#### Task goal
Count every line in this listing that has "will". Reply with only the total.

==== Available records

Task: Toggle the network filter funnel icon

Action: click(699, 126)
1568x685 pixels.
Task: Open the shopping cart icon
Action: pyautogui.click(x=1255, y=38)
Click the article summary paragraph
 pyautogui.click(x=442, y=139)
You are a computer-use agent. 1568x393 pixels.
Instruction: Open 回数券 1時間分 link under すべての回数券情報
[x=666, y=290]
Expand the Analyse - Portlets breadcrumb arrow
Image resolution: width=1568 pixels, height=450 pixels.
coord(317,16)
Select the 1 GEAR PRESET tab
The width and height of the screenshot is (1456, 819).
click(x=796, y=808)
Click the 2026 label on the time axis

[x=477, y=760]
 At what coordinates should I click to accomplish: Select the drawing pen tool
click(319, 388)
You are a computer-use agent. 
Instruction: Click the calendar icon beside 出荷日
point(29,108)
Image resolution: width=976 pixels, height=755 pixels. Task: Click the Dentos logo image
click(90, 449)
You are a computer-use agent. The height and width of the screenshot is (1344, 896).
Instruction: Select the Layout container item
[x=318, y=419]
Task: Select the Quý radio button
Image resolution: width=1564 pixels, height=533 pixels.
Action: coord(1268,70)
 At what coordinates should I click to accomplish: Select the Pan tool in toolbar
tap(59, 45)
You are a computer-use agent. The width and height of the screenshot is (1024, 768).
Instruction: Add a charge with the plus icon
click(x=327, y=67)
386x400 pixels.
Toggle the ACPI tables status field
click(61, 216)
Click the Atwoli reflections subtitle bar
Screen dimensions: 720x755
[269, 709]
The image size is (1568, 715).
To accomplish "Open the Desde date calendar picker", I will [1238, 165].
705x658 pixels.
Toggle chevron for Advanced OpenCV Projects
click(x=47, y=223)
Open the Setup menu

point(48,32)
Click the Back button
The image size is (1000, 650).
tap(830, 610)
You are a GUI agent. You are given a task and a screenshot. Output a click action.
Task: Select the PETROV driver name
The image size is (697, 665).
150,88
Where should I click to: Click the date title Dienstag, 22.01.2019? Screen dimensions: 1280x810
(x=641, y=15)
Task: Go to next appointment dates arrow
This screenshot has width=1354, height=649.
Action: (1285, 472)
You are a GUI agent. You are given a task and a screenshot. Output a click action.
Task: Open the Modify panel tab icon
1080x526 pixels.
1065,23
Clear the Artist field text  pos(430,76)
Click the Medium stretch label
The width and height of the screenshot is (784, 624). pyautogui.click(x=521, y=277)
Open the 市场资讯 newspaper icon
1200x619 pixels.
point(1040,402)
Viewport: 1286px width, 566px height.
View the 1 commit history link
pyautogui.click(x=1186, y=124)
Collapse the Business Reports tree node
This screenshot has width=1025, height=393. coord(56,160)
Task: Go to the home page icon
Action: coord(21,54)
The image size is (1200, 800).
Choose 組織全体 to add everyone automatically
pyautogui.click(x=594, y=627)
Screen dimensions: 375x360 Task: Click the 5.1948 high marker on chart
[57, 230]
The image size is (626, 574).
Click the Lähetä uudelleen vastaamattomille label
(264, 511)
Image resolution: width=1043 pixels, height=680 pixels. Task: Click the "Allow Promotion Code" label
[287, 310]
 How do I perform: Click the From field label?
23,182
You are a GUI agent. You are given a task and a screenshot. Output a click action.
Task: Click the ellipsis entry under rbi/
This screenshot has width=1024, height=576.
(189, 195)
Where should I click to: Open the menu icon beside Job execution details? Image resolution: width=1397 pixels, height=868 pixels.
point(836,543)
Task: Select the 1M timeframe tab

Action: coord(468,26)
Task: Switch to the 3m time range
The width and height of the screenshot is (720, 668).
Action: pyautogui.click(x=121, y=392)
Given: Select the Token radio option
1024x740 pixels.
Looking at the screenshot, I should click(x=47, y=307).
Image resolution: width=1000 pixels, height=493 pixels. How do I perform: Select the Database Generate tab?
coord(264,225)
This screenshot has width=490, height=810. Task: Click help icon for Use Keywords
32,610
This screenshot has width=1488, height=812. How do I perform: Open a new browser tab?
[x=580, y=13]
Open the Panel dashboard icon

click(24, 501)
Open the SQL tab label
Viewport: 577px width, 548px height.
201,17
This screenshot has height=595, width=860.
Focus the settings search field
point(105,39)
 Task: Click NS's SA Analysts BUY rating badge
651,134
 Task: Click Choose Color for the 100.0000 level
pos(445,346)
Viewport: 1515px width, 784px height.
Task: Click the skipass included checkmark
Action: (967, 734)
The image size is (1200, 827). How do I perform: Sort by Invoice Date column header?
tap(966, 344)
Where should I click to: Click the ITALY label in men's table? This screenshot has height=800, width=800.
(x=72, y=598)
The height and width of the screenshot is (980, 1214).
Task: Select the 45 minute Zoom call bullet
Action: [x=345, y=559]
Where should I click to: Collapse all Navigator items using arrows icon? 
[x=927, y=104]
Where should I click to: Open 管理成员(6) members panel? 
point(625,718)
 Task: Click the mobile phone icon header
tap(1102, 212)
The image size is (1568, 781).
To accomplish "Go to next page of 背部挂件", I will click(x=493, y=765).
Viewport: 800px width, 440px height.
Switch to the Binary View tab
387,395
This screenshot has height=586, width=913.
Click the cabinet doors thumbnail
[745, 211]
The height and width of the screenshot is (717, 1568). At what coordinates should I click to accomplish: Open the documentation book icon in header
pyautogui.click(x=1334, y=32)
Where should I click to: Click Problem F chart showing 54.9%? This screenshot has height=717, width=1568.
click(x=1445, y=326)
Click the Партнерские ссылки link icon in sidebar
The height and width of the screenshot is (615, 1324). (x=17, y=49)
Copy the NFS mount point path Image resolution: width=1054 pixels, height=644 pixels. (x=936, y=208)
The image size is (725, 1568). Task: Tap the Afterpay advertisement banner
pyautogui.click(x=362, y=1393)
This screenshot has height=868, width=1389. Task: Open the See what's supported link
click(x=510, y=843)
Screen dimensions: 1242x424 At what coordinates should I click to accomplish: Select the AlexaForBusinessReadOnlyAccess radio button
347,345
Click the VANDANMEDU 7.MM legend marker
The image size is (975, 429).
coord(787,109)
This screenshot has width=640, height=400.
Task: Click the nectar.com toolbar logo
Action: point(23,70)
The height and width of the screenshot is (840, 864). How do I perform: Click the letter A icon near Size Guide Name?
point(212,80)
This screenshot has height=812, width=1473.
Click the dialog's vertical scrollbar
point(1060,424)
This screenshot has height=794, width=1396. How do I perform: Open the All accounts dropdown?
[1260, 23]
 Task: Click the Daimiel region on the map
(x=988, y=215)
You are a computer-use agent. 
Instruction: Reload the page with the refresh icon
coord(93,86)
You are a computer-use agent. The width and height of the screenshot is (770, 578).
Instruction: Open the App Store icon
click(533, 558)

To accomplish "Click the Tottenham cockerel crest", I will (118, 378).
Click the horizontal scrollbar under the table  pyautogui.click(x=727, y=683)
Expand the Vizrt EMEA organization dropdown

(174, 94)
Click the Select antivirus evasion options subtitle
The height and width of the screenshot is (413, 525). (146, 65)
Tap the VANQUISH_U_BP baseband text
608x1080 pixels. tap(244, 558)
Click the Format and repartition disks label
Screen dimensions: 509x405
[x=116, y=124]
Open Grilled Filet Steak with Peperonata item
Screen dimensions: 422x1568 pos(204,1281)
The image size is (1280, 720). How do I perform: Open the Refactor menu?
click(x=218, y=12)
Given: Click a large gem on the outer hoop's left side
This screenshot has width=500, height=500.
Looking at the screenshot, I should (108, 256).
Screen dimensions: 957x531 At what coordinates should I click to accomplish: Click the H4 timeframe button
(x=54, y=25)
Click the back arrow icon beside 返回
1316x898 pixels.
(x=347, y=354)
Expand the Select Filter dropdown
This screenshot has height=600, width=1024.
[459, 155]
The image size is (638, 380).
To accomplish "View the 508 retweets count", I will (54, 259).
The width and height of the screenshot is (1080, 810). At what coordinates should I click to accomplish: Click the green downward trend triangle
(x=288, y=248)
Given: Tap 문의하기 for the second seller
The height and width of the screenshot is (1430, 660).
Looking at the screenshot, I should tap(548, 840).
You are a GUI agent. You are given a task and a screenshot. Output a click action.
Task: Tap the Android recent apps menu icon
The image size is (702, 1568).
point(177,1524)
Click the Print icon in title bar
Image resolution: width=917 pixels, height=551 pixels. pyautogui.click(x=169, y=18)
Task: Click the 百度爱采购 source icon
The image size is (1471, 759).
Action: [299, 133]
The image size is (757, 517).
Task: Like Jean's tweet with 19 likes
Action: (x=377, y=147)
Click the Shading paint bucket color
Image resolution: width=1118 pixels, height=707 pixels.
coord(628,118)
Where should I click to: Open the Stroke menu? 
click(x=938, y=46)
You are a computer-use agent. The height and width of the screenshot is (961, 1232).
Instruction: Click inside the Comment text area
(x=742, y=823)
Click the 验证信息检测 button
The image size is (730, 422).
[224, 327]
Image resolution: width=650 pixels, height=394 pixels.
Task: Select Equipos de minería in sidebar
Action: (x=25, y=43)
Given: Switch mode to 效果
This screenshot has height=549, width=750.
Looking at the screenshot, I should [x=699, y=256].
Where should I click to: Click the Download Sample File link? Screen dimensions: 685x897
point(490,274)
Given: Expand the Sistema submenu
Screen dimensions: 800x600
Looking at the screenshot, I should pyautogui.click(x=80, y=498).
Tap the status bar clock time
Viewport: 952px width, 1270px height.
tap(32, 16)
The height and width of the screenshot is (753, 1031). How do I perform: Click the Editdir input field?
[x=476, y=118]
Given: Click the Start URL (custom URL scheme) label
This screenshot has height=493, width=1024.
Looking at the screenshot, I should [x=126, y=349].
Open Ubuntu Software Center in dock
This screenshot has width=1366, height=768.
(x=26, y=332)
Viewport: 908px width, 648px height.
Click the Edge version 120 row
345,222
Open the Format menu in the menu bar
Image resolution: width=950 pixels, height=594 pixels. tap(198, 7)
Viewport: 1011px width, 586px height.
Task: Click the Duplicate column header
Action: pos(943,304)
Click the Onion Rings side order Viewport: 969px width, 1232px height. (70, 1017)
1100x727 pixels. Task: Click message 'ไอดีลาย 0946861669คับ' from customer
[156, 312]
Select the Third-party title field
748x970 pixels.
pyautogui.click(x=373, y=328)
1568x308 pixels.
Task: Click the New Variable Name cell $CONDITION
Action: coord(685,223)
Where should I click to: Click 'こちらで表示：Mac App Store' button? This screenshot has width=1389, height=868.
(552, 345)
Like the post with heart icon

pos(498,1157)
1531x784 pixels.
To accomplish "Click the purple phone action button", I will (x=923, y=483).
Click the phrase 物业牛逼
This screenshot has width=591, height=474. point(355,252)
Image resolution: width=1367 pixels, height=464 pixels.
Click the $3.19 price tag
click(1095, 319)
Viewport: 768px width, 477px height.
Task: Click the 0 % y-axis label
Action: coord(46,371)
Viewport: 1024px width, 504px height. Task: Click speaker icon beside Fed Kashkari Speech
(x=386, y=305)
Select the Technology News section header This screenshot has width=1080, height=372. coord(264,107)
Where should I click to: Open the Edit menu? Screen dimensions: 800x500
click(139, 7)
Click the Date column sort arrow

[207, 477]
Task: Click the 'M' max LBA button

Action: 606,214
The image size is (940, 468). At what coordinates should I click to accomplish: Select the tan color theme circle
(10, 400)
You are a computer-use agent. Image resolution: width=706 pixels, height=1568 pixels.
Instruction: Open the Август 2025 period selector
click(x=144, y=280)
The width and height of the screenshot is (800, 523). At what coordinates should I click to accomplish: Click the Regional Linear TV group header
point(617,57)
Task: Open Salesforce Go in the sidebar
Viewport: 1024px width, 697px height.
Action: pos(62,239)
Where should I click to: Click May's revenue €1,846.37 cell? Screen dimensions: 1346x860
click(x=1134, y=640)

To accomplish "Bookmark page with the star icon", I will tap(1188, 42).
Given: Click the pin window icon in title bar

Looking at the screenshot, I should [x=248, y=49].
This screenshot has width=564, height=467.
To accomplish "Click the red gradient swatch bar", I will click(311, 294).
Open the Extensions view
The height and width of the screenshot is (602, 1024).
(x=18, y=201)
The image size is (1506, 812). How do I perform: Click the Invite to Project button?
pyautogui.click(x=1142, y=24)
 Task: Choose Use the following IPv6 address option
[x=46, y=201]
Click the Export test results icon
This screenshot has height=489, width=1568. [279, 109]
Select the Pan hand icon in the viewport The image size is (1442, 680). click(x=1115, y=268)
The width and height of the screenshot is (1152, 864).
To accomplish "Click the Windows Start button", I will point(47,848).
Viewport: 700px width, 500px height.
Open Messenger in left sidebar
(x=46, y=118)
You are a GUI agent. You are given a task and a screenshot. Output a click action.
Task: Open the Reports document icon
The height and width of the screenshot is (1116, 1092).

========

#### Response to this exercise
8